■ **PROMPT**:
The records that follow are to be repeated exactly, in full.

#### DATA TO PROCESS

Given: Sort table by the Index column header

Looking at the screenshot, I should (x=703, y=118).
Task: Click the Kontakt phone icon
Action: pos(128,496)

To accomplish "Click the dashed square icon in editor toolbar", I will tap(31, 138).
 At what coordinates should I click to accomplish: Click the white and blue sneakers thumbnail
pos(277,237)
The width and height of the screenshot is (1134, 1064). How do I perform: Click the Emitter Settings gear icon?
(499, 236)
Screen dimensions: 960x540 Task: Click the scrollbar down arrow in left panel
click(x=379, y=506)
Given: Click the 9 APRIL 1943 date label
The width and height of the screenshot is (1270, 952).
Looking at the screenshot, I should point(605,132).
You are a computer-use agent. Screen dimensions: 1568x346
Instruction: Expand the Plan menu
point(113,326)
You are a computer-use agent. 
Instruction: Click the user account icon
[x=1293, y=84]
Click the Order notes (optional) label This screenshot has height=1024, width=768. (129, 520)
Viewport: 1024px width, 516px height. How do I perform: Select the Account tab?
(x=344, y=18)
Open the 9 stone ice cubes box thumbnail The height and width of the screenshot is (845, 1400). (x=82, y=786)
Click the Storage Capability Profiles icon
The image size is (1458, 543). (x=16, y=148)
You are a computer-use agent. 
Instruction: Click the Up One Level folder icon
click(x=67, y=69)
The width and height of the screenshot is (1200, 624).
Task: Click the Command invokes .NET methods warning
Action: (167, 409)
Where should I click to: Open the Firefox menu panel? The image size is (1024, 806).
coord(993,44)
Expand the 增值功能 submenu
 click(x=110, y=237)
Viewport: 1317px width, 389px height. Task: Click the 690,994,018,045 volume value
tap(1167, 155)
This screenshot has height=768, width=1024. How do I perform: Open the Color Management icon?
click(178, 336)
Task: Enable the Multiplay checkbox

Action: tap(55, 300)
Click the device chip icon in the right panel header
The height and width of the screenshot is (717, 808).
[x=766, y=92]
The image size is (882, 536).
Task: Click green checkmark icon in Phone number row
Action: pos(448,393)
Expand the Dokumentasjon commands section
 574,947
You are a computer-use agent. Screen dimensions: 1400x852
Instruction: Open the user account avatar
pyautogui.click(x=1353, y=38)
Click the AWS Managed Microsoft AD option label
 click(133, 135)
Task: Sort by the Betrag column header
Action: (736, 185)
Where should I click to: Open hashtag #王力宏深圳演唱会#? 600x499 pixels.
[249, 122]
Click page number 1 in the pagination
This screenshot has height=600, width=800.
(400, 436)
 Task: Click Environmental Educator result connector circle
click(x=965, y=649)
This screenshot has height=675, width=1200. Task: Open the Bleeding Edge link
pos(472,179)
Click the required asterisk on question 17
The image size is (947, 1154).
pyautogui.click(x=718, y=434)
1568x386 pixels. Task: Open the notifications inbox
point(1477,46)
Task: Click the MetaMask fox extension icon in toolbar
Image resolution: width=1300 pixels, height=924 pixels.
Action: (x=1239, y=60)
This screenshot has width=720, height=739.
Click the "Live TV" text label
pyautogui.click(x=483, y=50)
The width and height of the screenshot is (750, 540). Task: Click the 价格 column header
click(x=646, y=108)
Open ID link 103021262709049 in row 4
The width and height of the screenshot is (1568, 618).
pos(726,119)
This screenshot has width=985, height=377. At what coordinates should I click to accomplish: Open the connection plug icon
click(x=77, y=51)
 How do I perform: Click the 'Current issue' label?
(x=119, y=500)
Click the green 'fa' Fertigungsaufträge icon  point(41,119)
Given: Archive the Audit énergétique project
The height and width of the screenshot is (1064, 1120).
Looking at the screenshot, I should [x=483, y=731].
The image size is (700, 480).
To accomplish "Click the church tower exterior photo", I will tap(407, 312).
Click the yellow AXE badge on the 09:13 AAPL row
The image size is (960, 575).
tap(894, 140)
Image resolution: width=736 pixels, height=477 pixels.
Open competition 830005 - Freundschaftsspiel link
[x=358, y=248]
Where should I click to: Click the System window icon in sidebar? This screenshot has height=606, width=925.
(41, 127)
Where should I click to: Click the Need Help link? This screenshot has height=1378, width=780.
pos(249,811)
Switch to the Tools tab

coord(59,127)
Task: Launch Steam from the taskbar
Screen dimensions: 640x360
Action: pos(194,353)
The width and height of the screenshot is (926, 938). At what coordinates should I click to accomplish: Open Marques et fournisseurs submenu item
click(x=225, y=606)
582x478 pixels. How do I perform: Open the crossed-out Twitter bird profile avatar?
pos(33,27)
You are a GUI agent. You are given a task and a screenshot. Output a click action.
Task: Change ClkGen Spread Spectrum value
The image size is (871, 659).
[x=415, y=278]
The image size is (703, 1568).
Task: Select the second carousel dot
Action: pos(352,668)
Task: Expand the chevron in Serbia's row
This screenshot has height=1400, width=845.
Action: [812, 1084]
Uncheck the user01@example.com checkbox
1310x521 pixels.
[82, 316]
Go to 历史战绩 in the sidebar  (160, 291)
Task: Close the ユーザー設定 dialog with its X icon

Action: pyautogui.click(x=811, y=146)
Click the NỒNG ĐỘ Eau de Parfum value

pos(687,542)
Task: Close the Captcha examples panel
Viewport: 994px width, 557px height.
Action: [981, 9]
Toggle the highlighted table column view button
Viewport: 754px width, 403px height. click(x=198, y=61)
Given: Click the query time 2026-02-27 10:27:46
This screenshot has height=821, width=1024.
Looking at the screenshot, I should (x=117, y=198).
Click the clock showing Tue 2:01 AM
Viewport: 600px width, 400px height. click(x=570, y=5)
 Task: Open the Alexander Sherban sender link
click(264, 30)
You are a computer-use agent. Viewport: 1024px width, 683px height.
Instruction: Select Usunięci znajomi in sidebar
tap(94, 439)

########

■ **RESULT OF THE EXERCISE**:
Given: Sort table by the Index column header

Looking at the screenshot, I should (x=703, y=118).
Task: Click the Kontakt phone icon
Action: pos(128,496)

To accomplish "Click the dashed square icon in editor toolbar", I will tap(31, 138).
 At what coordinates should I click to accomplish: Click the white and blue sneakers thumbnail
pos(277,237)
The width and height of the screenshot is (1134, 1064). How do I perform: Click the Emitter Settings gear icon?
(499, 236)
Screen dimensions: 960x540 Task: Click the scrollbar down arrow in left panel
click(x=379, y=506)
Given: Click the 9 APRIL 1943 date label
The width and height of the screenshot is (1270, 952).
Looking at the screenshot, I should point(605,132).
You are a computer-use agent. Screen dimensions: 1568x346
Instruction: Expand the Plan menu
point(113,326)
You are a computer-use agent. 
Instruction: Click the user account icon
[x=1293, y=84]
Click the Order notes (optional) label This screenshot has height=1024, width=768. (129, 520)
Viewport: 1024px width, 516px height. How do I perform: Select the Account tab?
(x=344, y=18)
Open the 9 stone ice cubes box thumbnail The height and width of the screenshot is (845, 1400). (x=82, y=786)
Click the Storage Capability Profiles icon
The image size is (1458, 543). (x=16, y=148)
You are a computer-use agent. 
Instruction: Click the Up One Level folder icon
click(x=67, y=69)
The width and height of the screenshot is (1200, 624).
Task: Click the Command invokes .NET methods warning
Action: (167, 409)
Where should I click to: Open the Firefox menu panel? The image size is (1024, 806).
coord(993,44)
Expand the 增值功能 submenu
 click(x=110, y=237)
Viewport: 1317px width, 389px height. Task: Click the 690,994,018,045 volume value
tap(1167, 155)
This screenshot has height=768, width=1024. How do I perform: Open the Color Management icon?
click(178, 336)
Task: Enable the Multiplay checkbox

Action: tap(55, 300)
Click the device chip icon in the right panel header
The height and width of the screenshot is (717, 808).
[x=766, y=92]
The image size is (882, 536).
Task: Click green checkmark icon in Phone number row
Action: pos(448,393)
Expand the Dokumentasjon commands section
 574,947
You are a computer-use agent. Screen dimensions: 1400x852
Instruction: Open the user account avatar
pyautogui.click(x=1353, y=38)
Click the AWS Managed Microsoft AD option label
 click(133, 135)
Task: Sort by the Betrag column header
Action: (736, 185)
Where should I click to: Open hashtag #王力宏深圳演唱会#? 600x499 pixels.
[249, 122]
Click page number 1 in the pagination
This screenshot has height=600, width=800.
(400, 436)
 Task: Click Environmental Educator result connector circle
click(x=965, y=649)
This screenshot has height=675, width=1200. Task: Open the Bleeding Edge link
pos(472,179)
Click the required asterisk on question 17
The image size is (947, 1154).
pyautogui.click(x=718, y=434)
1568x386 pixels. Task: Open the notifications inbox
point(1477,46)
Task: Click the MetaMask fox extension icon in toolbar
Image resolution: width=1300 pixels, height=924 pixels.
Action: (x=1239, y=60)
This screenshot has width=720, height=739.
Click the "Live TV" text label
pyautogui.click(x=483, y=50)
The width and height of the screenshot is (750, 540). Task: Click the 价格 column header
click(x=646, y=108)
Open ID link 103021262709049 in row 4
The width and height of the screenshot is (1568, 618).
pos(726,119)
This screenshot has width=985, height=377. At what coordinates should I click to accomplish: Open the connection plug icon
click(x=77, y=51)
 How do I perform: Click the 'Current issue' label?
(x=119, y=500)
Click the green 'fa' Fertigungsaufträge icon  point(41,119)
Given: Archive the Audit énergétique project
The height and width of the screenshot is (1064, 1120).
Looking at the screenshot, I should [x=483, y=731].
The image size is (700, 480).
To accomplish "Click the church tower exterior photo", I will tap(407, 312).
Click the yellow AXE badge on the 09:13 AAPL row
The image size is (960, 575).
tap(894, 140)
Image resolution: width=736 pixels, height=477 pixels.
Open competition 830005 - Freundschaftsspiel link
[x=358, y=248]
Where should I click to: Click the System window icon in sidebar? This screenshot has height=606, width=925.
(41, 127)
Where should I click to: Click the Need Help link? This screenshot has height=1378, width=780.
pos(249,811)
Switch to the Tools tab

coord(59,127)
Task: Launch Steam from the taskbar
Screen dimensions: 640x360
Action: pos(194,353)
The width and height of the screenshot is (926, 938). At what coordinates should I click to accomplish: Open Marques et fournisseurs submenu item
click(x=225, y=606)
582x478 pixels. How do I perform: Open the crossed-out Twitter bird profile avatar?
pos(33,27)
You are a GUI agent. You are given a task and a screenshot. Output a click action.
Task: Change ClkGen Spread Spectrum value
The image size is (871, 659).
[x=415, y=278]
The image size is (703, 1568).
Task: Select the second carousel dot
Action: pos(352,668)
Task: Expand the chevron in Serbia's row
This screenshot has height=1400, width=845.
Action: [812, 1084]
Uncheck the user01@example.com checkbox
1310x521 pixels.
[82, 316]
Go to 历史战绩 in the sidebar  (160, 291)
Task: Close the ユーザー設定 dialog with its X icon

Action: pyautogui.click(x=811, y=146)
Click the NỒNG ĐỘ Eau de Parfum value

pos(687,542)
Task: Close the Captcha examples panel
Viewport: 994px width, 557px height.
Action: [981, 9]
Toggle the highlighted table column view button
Viewport: 754px width, 403px height. click(x=198, y=61)
Given: Click the query time 2026-02-27 10:27:46
This screenshot has height=821, width=1024.
Looking at the screenshot, I should (x=117, y=198).
Click the clock showing Tue 2:01 AM
Viewport: 600px width, 400px height. click(x=570, y=5)
 Task: Open the Alexander Sherban sender link
click(264, 30)
You are a computer-use agent. Viewport: 1024px width, 683px height.
Instruction: Select Usunięci znajomi in sidebar
tap(94, 439)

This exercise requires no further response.